Page =>
■ ■ ■ ■ ■

# Fog Tricks to Try to Help Combat Wind



## Fright Zone

There's a couple things I found you can do to combat the wind. Or at least get the most out of the fog in windy situation.

One is if you use a fog chiller: Put a trash bag cut in half on the outlet with a rubber band and water down the lawn if it hasn't rained already. It'll slow down the velocity of the fog and what's left will cling to the ground more. It gives the fog a fighting chance better than nothing. I know it worked satisfactorily for me. Better than giving up. Do you have complete control? No. Is it better than straight out of the fogger or the chiller? Yes I think it is. Here's an example of 



. I don't know how much wind there was. But you get the idea of the set-up from a 1000W+ fogger and Igloo cube chiller with a trash bag on the outlet that we discovered in our voluminous Vortex Manual thread.

The other thing to do if you don't use a fog chiller and don't care about low lying fog but still want to contain an area with a decent amount of fog is to increase it's volume out of the fogger so the wind can't completely destroy it. I've seen it done at an amusement park and I tried it with a large tombstone and 400W fogger. The fog will build up out of the fogger against the back of a large object and go into the air slowly before the wind can completely destroy it. It will create atmosphere. Especially if you backlight it. What you do is you aim the fogger into the back of a tombstone or a black tarp fence about 6 inches away. The fog shoots out with enough force where the wind won't destroy it in that short distance. The fog hits the object and builds up for as long as the fog burst is. The longer the burst duration the better. Then the fog rises with more volume and then the wind has it's way with it. But not nearly as immediate and as terribly out of control as if it were straight out of the fogger. Here's a photo that sort of shows the set-up with a 4400W LeMaitre constant fogger in a protective box. Note the tarp fence. The fogger is NOT set-up in position at the time that photo was taken. In-use it would have been pointed at the back of the tarp.

How do I know this works? Well Cedar Point is a peninsula on Lake Erie. They lease over a hundred 1400W and 4400W foggers for their Sep-Oct Halloween events. The fog machines used to be set up just shooting straight out. The wind off the Lake would push it wherever it wanted right out of the fogger even from high wattage expensive pro foggers. So they used the black border tarp fence idea last year and it worked. They also have the advantage os repositioning them based on weather and have them hooked up to a DMX control board but the basic practice worked anyhow. They sometimes cut a hole in the bottom of the tarp and shoot the fog thru that when it's not as windy.

■ ■ ■ ■ ■

Entries supplied =>
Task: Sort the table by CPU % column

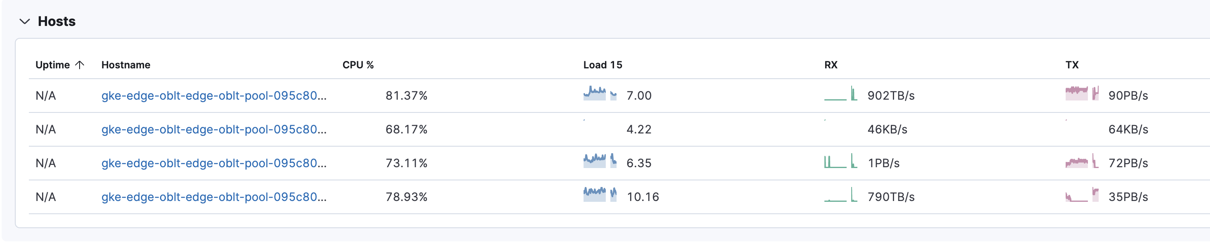Action: (x=358, y=65)
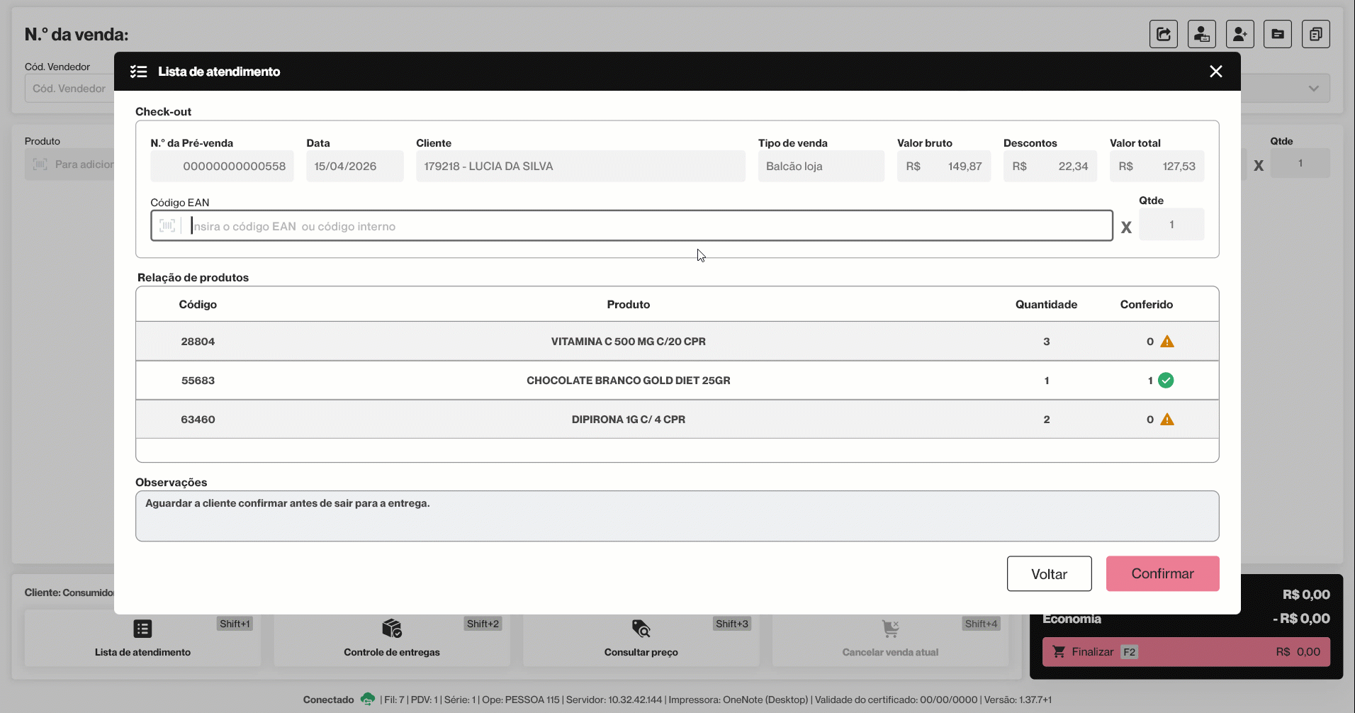This screenshot has height=713, width=1355.
Task: Click the add customer icon
Action: pyautogui.click(x=1239, y=34)
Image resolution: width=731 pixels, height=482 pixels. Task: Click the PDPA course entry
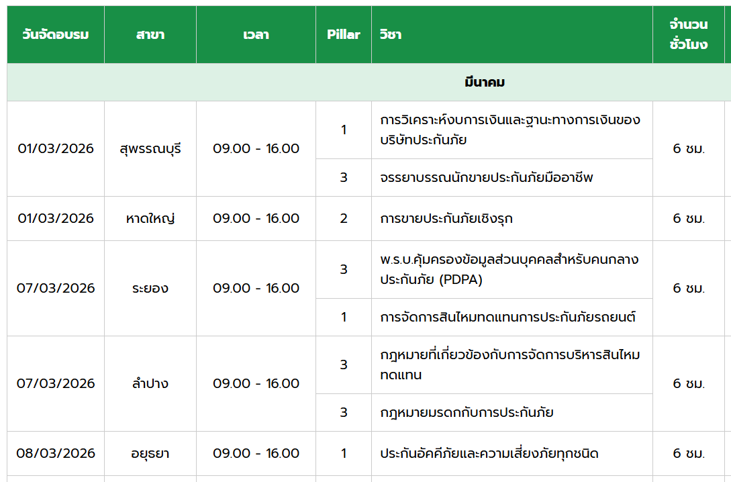[x=509, y=269]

■ ■ ■ ■ ■

Task goal => In the fog post, about how far from the fogger should the tombstone or black tarp fence be placed?

Result of the exercise => About 6 inches away.